Play 2 Learn  – Review and Giveaway


Reviewed by Grace

Play 2 Learn by Speech2teach is a straightforward sound and picture matching app for practicing listening and auditory discrimination skills.   Close to 90 pairs of sound and corresponding pictures of  everyday items and occurrences are included in this app.  For the purpose of this review, this iPhone app was played on an iPad using the 2x mode.
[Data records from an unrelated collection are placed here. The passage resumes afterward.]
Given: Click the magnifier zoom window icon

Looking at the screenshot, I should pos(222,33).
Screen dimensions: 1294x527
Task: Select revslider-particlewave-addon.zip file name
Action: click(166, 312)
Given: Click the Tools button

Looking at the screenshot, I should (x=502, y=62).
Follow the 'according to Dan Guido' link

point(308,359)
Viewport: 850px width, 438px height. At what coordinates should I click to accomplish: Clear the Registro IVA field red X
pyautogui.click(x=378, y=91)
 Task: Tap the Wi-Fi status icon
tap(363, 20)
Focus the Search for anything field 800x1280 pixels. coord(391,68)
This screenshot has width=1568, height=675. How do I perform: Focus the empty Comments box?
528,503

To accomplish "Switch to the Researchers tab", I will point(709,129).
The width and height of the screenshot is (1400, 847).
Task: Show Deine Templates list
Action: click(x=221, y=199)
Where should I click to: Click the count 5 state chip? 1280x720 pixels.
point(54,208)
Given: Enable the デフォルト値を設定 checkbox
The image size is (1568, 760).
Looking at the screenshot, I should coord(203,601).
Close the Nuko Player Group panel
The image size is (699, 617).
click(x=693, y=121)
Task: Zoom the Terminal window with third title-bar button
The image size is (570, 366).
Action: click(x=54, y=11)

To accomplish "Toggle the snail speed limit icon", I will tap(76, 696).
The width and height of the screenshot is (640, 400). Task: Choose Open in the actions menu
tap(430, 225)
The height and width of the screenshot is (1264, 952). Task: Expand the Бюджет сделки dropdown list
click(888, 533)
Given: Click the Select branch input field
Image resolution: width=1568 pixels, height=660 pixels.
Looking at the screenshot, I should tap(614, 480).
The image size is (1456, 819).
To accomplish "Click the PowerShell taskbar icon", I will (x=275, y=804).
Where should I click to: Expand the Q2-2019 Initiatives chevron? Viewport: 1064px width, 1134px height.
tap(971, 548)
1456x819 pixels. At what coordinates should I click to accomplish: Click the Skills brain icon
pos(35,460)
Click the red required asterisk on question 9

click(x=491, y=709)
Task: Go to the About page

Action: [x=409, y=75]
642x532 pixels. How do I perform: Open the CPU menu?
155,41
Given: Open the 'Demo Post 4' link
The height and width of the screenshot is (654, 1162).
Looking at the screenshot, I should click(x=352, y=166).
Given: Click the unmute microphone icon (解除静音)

This app is easy to play.   To start, tap the ‘Play’ button to hear the sound to be matched and ask your child to find the corresponding picture out of the nine shown in a deck.  To listen to the sound again, just tap the ‘Repeat’ button.  If your child gets it right, he will be rewarded with an audio reinforcement and see the picture being enlarged.  You then tap the ‘Play’ button again to proceed to the next sound.   If the wrong picture was chosen, a muted audio feedback will be heard and your child will have to try again.

Pictures are randomly shown in a deck but you can add some challenging fun by shuffling the 9 pictures in a deck during play or even shuffle all the pictures in a deck.  Some sounds are rather similar and your child may need your help to discriminate one sound from another.   It would be helpful if you point out the sounds that your child hears on a daily basis to sharpen his listening and observation skills.

Overall, Play 2 Learn is a useful app for exercising auditory discrimination skills and for learning the sounds that are made by different animals, objects and daily occurrences which our children (and ourselves too) may take for granted.